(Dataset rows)
-.-.-

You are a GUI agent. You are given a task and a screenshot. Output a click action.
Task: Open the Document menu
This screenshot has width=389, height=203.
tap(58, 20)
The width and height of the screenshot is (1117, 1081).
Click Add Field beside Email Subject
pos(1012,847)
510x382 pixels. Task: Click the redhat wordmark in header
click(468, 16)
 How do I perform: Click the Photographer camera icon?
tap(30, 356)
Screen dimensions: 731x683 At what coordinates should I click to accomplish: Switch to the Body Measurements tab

-.-.-

AIM OF THE EXERCISE. Render everything from the line containing "How do I perform: Click" down to the end of the records as a Markdown table with the columns Row and Line, leaving out blank lines.

SOLUTION TO THIS TASK.
| Row | Line |
|---|---|
| 1 |  How do I perform: Click the Photographer camera icon? |
| 2 | tap(30, 356) |
| 3 | Screen dimensions: 731x683 At what coordinates should I click to accomplish: Switch to the Body Measurements tab |